Dziś kilka słów o płycie, którą znam od ponad roku, a do której wracam często i zawsze z sentymentem. Przedstawiam Wam „The Orchard” Lizz Wright.
Krążek otwiera „Coming Home”, a słuchacz już od pierwszych nut wpada w trans, z którego budzi się dopiero po ostatniej piosence. Przez godzinę znajdujemy się w tytułowym sadzie, otoczeni słodkimi owocami różnych kształtów i kolorów. Ciepła barwa głosu Lizz Wright otula nas, dając poczucie spokoju i bezpieczeństwa.
Nie lubię wkładać artystów w szufladki gatunków muzycznych, więc jedynie dla ogólnej orientacji powiem, że na płycie przeważa zmysłowy, soulowy jazz. Dużo tu ballad o miłości i opuszczeniu, z czego według mnie najpiękniejsze dwie to „Hey Mann” oraz „Strange”.
Wright jest posiadaczką ciemnego, pięknego altu i takimi też instrumentami (o głębokim brzmieniu) się otacza. Jej najbardziej słyszalnym towarzyszem jest gitara basowa, która bardzo dobrze współgra z tembrem głosu wokalistki. Jednakże zachowane zostały na tyle dobre proporcje dźwiękowe, że wszystko jest klarowne, wyselekcjonowane i czytelne.

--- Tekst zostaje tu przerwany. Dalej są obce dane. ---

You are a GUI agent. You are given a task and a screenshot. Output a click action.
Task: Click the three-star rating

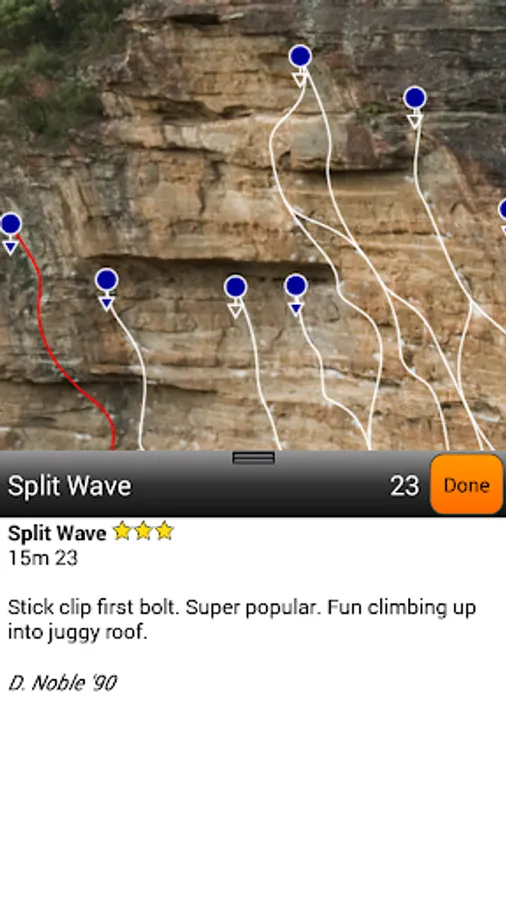point(143,532)
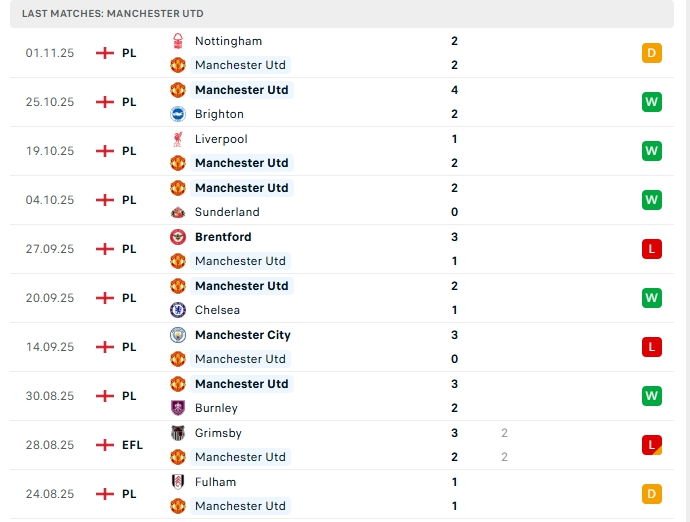Click the Fulham club crest icon

pos(178,482)
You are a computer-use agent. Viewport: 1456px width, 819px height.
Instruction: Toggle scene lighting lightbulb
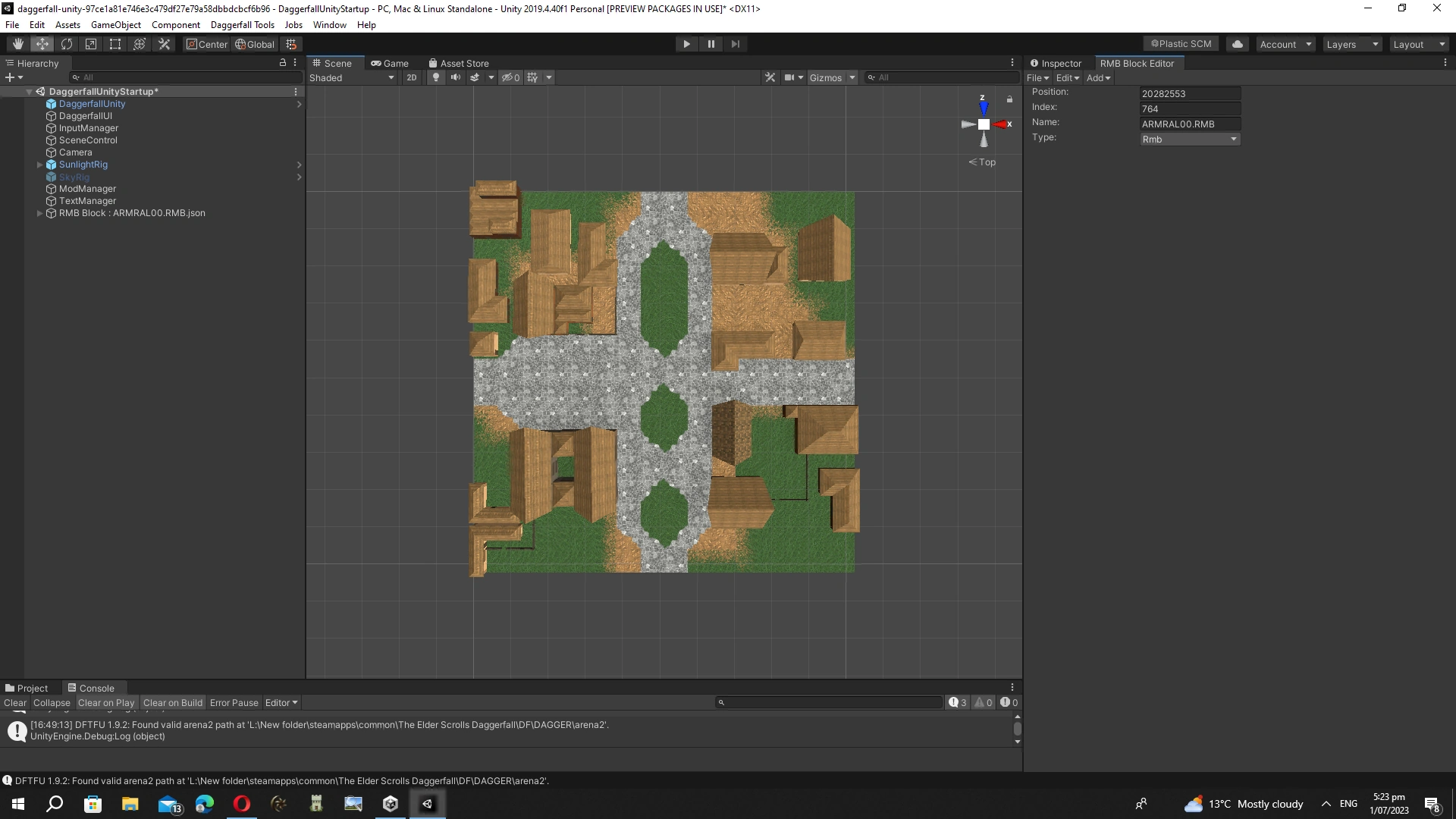tap(435, 77)
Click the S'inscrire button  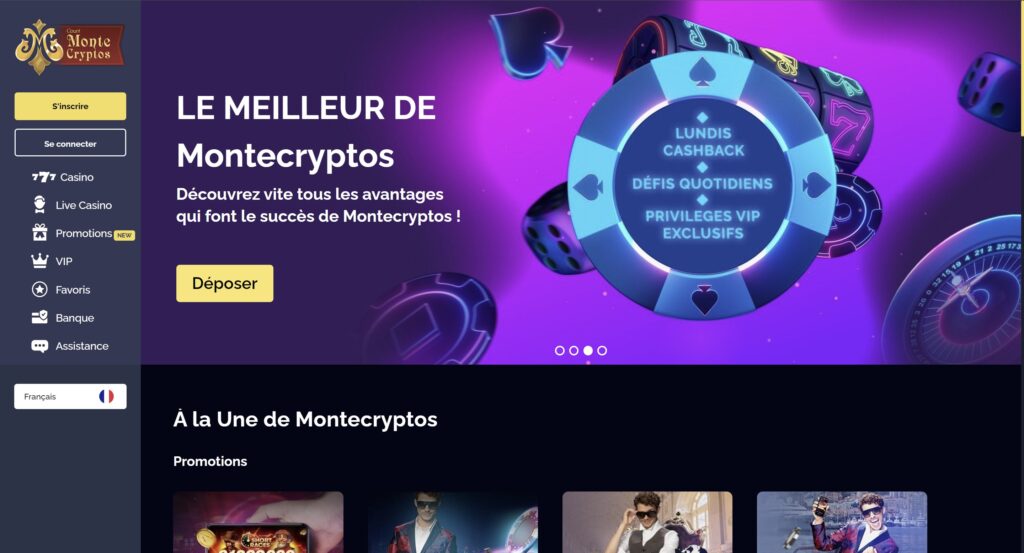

Dzięki temu właśnie mamy wrażenie, że naprawdę znajdujemy się na łonie natury w upalny dzień, a nie w przydymionej knajpie, choć repertuar doskonale by i tam pasował.
W kontrze do melancholijnych ballad, stoi rytmiczne „My Heart”, „Leave me standing alone”, czy sensualny cover Tiny Turner „I idolize You”.

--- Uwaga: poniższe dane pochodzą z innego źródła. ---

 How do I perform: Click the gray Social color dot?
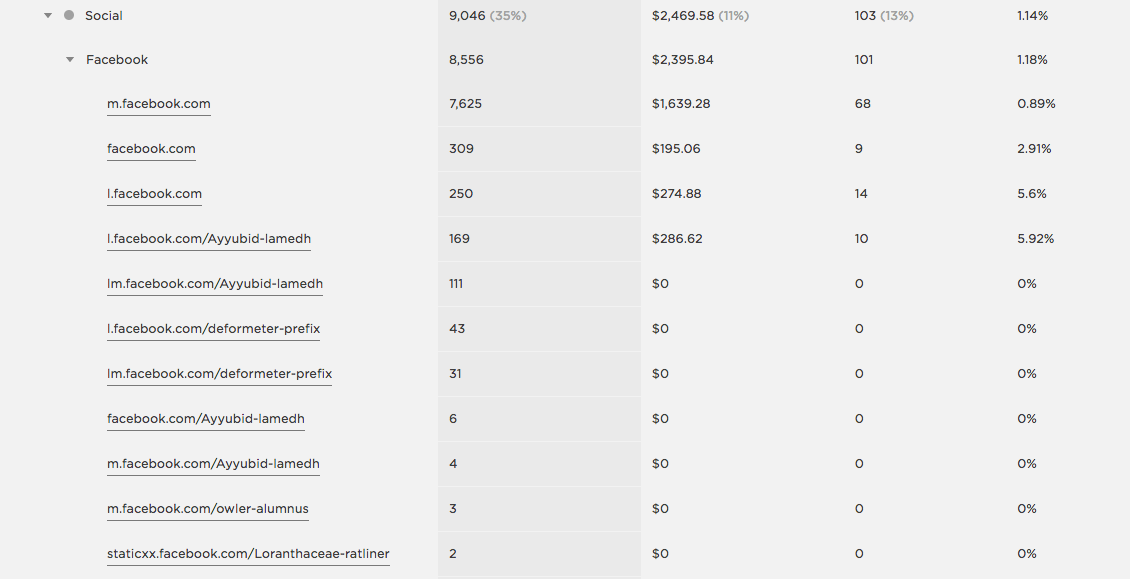pyautogui.click(x=68, y=16)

Nie ma na tej płycie utworu, obok którego można przejść obojętnie. Najchętniej opisałabym Wam moje spojrzenie na każdą z piosenek, ale po pierwsze – nie chcę przedłużać, a po drugie – wolałabym nie narzucać Wam swojej interpretacji, a raczej zachęcić Was do własnej.
Ręczę Wam, że jeśli już raz posłuchacie tej płyty, na długo pozostanie w Waszej pamięci.